Diabetologia pediatrica, a Catanzaro il 23esimo congresso

Nel 2021 il capoluogo ospiterà l'assemblea nazionale della Siedp. Un premio per il lavoro svolto negli ultimi anni. Citriniti: «La nostra tecnologia è cresciuta, ora cure migliori per i bambini» Lunedì, 09 Ottobre 2017 09:28 Pubblicato in Società
Felice Citriniti Felice Citriniti

CATANZARO Catanzaro, nel 2021, sarà sede del congresso nazionale della Società italiana endocrinologia e diabetologia pediatrica (Siedp). A eleggere il capoluogo di regione calabrese, portando per la prima volta in quarant’anni di storia associativa il congresso nella nostra regione, è stata l’assemblea degli iscritti che si è riunita nei giorni scorsi a Padova, sede del congresso 2017.
A presentare la candidatura di Catanzaro, che si è contrapposta a quella di Bologna, è stato Felice Citriniti, diabetologo e pediatra dell’ospedale “Pugliese” di Catanzaro: «È stata una bella soddisfazione quella di vedere Catanzaro preferita dall’assemblea dei soci rispetto a Bologna. Il congresso nazionale della Siedp è un evento particolarmente prestigioso perché ogni anno richiama più di seicento professionisti della diabetologia e dell’endocrinologia pediatrica: avere la possibilità di accoglierli a Catanzaro sarà l’occasione per mostrare il grande lavoro che in questi anni abbiamo portato avanti in tutta la Calabria e specificatamente presso l’unità di Pediatria dell’ospedale “Pugliese” diretta del dottor Giuseppe Raiola».
Catanzaro e la Calabria, quindi, premiate per la qualità del lavoro svolto negli ultimi anni dalla rete diabetologica pediatrica calabrese: «Fino a dieci anni fa – ha spiegato Citriniti –, i pazienti diabetici andavano fuori regione per essere seguiti, oggi invece, in Calabria, riusciamo a seguire ogni aspetto della cura e del sostegno di cui un malato diabetico ha bisogno. Mi sento di poter dire senza tema di smentita che in Calabria siamo in grado di curare e seguire nel migliore dei modi un bambino diabetico».
La risposta sanitaria in loco è condizione determinante per il benessere psicofisico dei piccoli pazienti e delle loro famiglie e si traduce, inevitabilmente, in una comodità e in un vantaggio economico enorme per le famiglie calabresi che già si trovano a dover affrontare una patologia.
Negli ultimi anni, poi, l’incidenza della malattia nei bambini è andata via via aumentando. Che si tratti di predisposizione genetica o di stili di vita sbagliati, è indubbio che nei bambini, il diabete, sia una malattia sempre più presente. E per averne contezza, basta fare un giro nel coloratissimo reparto di pediatria del “Pugliese”: «Questa patologia negli ultimi anni è aumentata in maniera esponenziale ed è un dato di fatto: al contempo, però, è in netta crescita la tecnologia a nostra disposizione grazie alla quale riusciamo a curare sempre meglio i bambini diabetici».

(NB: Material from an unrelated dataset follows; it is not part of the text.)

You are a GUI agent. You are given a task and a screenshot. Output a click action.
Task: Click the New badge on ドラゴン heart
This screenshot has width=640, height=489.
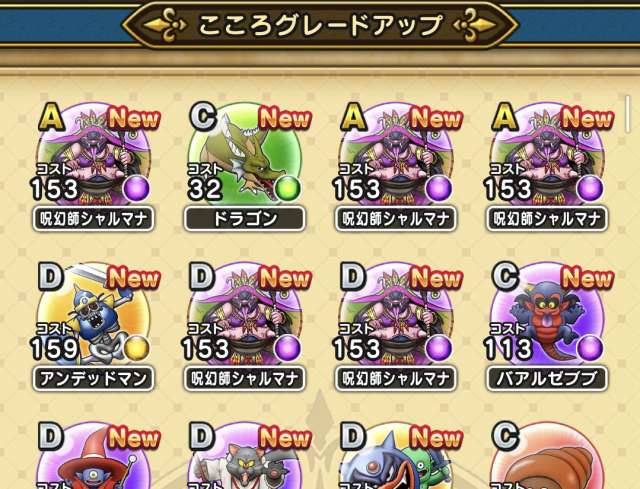coord(285,118)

Oltre alla patologia, però, bisogna fare i conti anche con l’approccio delle famiglie alla diagnosi di diabete e con la capacità di gestire la malattia tanto da parte delle famiglie quanto da parte delle scuole: «Credo che sia necessaria l’istituzione di un team composto da diabetologo pediatrico, infermiere, psicologo e nutrizionista che sostenga le famiglie nella gestione della malattia. Per capire l’impatto sociale del diabete infantile, basti sapere che solo a Catanzaro gestiamo più di 140 bambini affetti dalla malattia». 
Dal punto di vista della conoscenza sociale della malattia, negli ultimi anni le cose sono migliorate ma c’è ancora parecchia strada da fare: «Molti bambini – ha spiegato Citriniti – arrivavano in ospedale in condizioni di urgenza. Oggi, dopo diverse campagne di sensibilizzazione e informazione sulla malattia anche nelle scuole, riusciamo a trattare i piccoli pazienti già dalla comparsa dei primi sintomi classici come la polidipsia e la poliuria (sete intensa e aumento della frequenza della minzione, ndr). Questi sono due indicatori che i genitori dovrebbero tenere in conto per decidere di portare il proprio figlio a fare un semplice esame grazie al quale scoprire in tempo se sta per sviluppare il diabete».